▶ **What is required**:
Set down exactly the lines below, starting at the one that contains "Kumedpur (KDPR) (51, 1348)" and ending at the one that contains "Work With Us (112, 2466)", with both of those lines included and nothing else.

[Excerpts from a dataset]
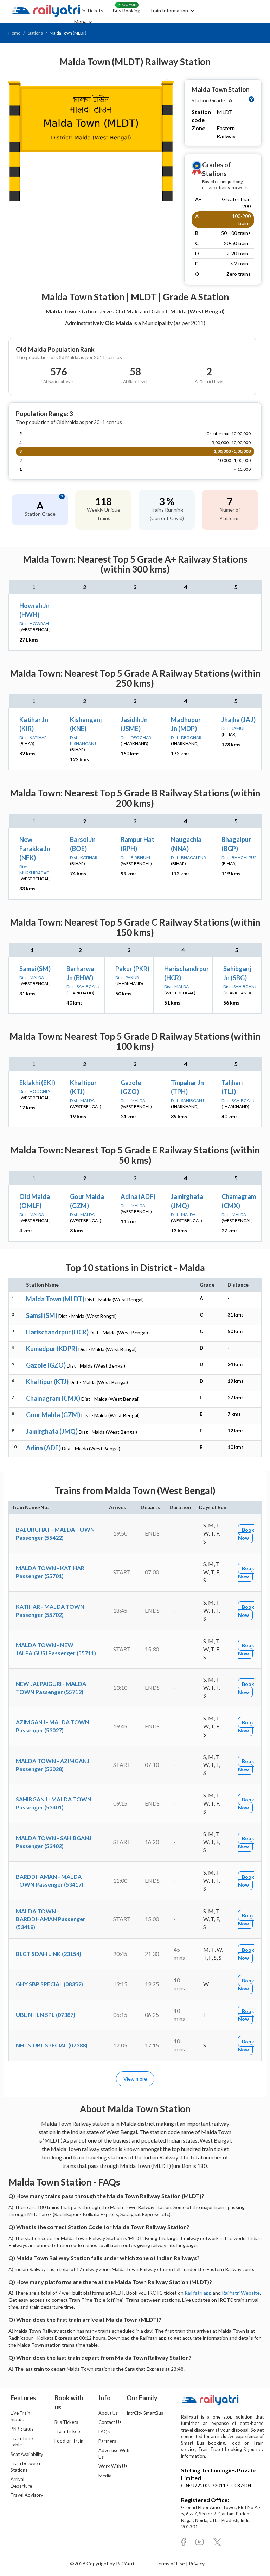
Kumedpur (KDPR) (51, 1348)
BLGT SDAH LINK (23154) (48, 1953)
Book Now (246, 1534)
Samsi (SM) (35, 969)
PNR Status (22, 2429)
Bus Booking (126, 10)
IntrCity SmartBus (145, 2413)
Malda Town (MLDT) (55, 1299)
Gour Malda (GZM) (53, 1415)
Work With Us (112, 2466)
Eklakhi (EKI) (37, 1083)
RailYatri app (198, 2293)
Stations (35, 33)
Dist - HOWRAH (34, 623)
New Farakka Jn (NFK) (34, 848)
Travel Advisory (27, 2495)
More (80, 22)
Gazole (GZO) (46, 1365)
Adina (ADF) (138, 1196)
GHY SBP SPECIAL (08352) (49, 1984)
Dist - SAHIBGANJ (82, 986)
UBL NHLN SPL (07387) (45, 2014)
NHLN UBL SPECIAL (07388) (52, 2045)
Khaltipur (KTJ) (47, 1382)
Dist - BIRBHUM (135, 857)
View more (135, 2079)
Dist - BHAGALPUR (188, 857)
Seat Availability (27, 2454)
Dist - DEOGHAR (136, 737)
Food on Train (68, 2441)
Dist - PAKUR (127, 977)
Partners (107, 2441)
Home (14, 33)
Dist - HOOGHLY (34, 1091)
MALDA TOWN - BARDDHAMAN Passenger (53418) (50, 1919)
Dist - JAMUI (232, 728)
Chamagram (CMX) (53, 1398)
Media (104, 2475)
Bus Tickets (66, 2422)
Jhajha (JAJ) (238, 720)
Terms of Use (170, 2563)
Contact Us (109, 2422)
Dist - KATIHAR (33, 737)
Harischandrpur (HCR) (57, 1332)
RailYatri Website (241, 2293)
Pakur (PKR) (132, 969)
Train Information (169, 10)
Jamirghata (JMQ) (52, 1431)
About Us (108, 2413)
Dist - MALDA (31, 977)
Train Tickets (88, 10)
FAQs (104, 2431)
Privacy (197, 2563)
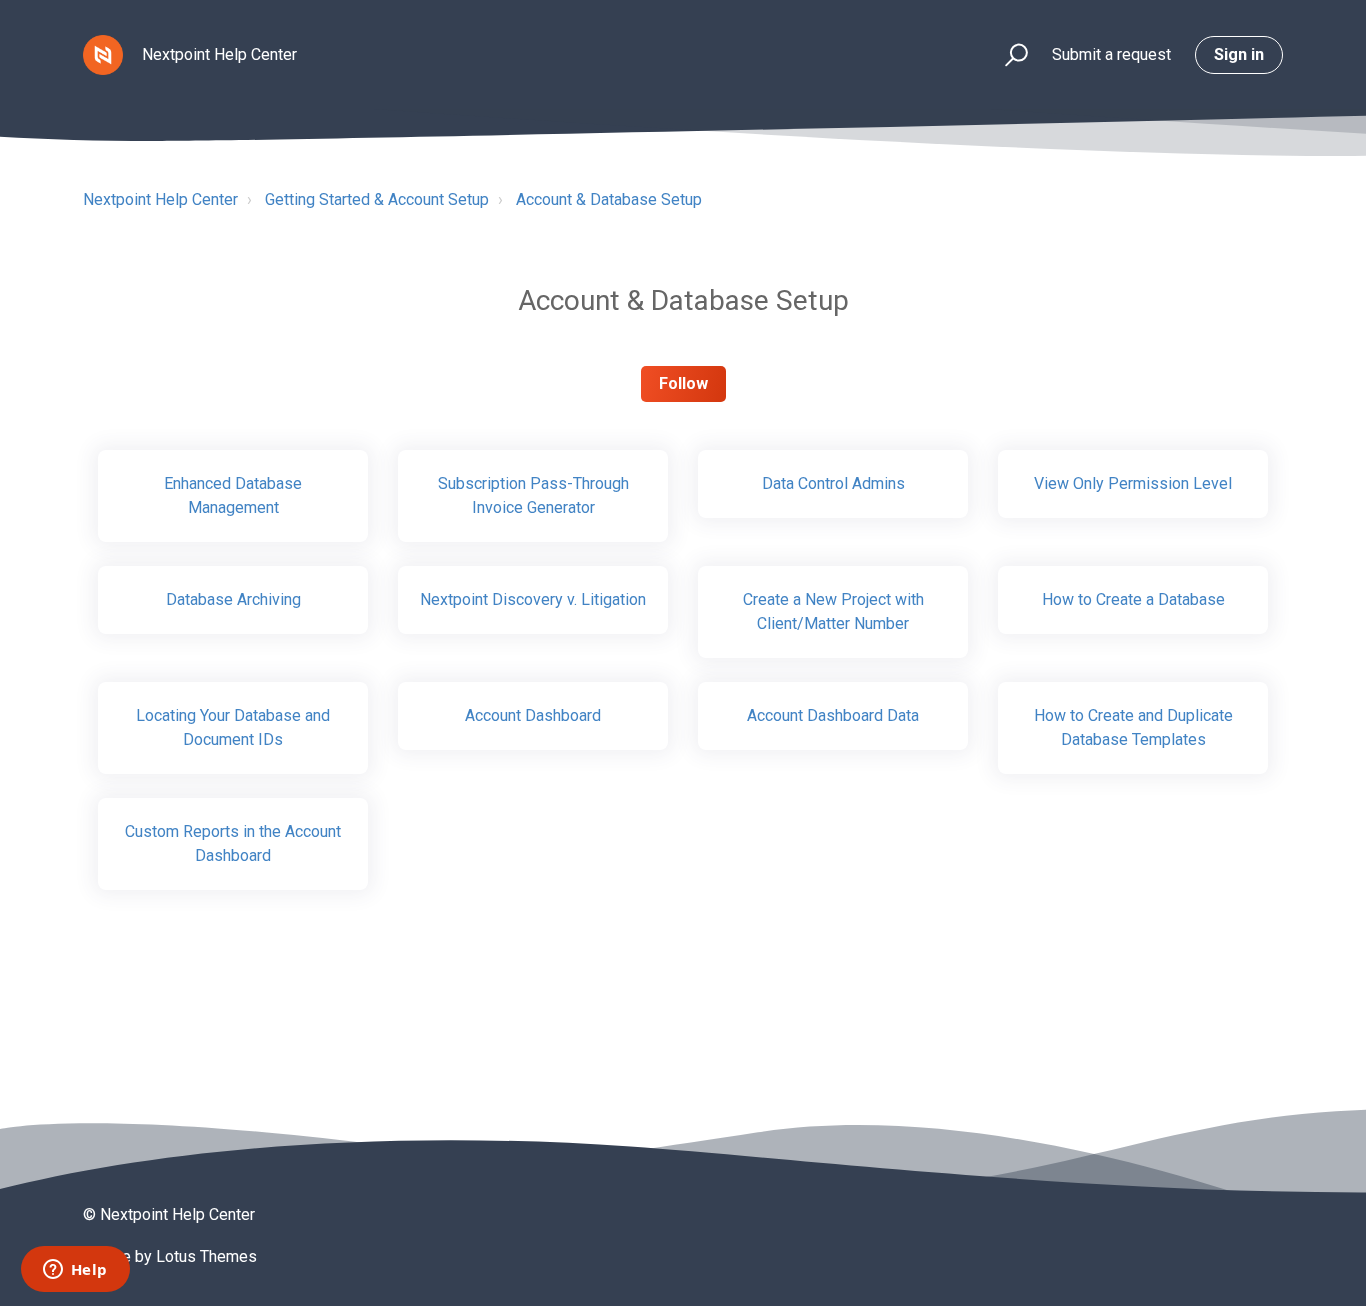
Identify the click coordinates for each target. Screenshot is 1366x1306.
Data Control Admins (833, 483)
* * *
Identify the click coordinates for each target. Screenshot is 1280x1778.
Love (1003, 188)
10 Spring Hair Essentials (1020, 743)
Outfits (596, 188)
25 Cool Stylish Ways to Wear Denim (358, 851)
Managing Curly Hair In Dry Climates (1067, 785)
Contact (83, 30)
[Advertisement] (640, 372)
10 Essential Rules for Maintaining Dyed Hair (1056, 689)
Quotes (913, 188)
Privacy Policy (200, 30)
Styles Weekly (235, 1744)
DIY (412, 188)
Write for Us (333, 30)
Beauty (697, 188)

▶ **Exercise solution**:
Kumedpur (KDPR) (51, 1348)
BLGT SDAH LINK (23154) (48, 1953)
Book Now (246, 1534)
Samsi (SM) (35, 969)
PNR Status (22, 2429)
Bus Booking (126, 10)
IntrCity SmartBus (145, 2413)
Malda Town (MLDT) (55, 1299)
Gour Malda (GZM) (53, 1415)
Work With Us (112, 2466)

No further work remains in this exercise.